Sonoma County supervisors Tuesday floated an ambitious goal of building 30,000 new housing units over five years — a number equal to 130 percent of the current stock in Petaluma — as part of a moonshot project to alleviate a regional housing crisis deepened by October’s devastating wildfires.
Under the same banner of a hands-on, government-led recovery, the Board of Supervisors discussed putting a housing bond before voters that could speed reconstruction by tapping taxpayer dollars.
And supervisors mulled a relocation of most administrative offices of county government, one half of an idea that would free up both the county campus and Santa Rosa City Hall complex for future housing development.
The proposals were among numerous suggestions put forward during a daylong workshop the Board of Supervisors held to focus on housing construction in light of the more than 5,100 homes lost in the October wildfires.
The disaster exacerbated a severe housing shortage, county officials and community leaders agreed.
“As we all know, we’ve talked about the problem for far too long,” said Supervisor James Gore, the board chairman. “We’ve talked about a crisis without acting like it’s a crisis.”
The 30,000-unit goal, which has not yet been formally adopted by the board, reflects what various estimates indicate the county would need to rightsize its insufficient supply, said Margaret Van Vliet, the executive director of the county’s Community Development Commission.
The high target — which calls for 7,000 more units than currently exist in the city of Petaluma, the county’s second-largest city — is likely out of reach in the near term given the county’s slower approach to housing production.
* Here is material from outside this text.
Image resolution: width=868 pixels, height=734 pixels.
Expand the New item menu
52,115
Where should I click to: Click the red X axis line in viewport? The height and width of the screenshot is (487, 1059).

But county leaders believe formation of a new regional housing agency could speed development significantly.
Called a renewal enterprise district, the new agency would be akin to the public supplier Sonoma Clean Power and its approach to spurring renewable energy development, officials said. Van Vliet said the agency would consolidate financing mechanisms and provide developers with more regulatory certainty, though the details haven’t been fully fleshed out yet.
Supervisor Susan Gorin, whose house burned down in the fires, supported the need for new housing but was skeptical of what sounded to her like a goal too lofty.
“My eyebrows just shot through the roof,” Gorin said. “I love goals. (But) 30,000 units in five years is not going to happen.”
Supervisor Lynda Hopkins said so many homes could never be built in the county’s current housing system, which she described as “clearly broken.”
But she said it could be doable if officials radically change their approach, possibly through the renewal enterprise district. Another housing tool supervisors considered in their workshop was potentially asking voters this fall to agree to a bond similar to those already in place in other Bay Area locales, including San Francisco and Alameda County, to fund affordable housing.
“To me, it still seems we don’t have the tools to address this crisis and keep pace with rising demand,” said Santa Rosa City Councilman Jack Tibbetts, who presented the idea to supervisors. “It’s almost as if we’ve given ourselves a hammer to build a house but we haven’t given ourselves the nails to bring it all together.”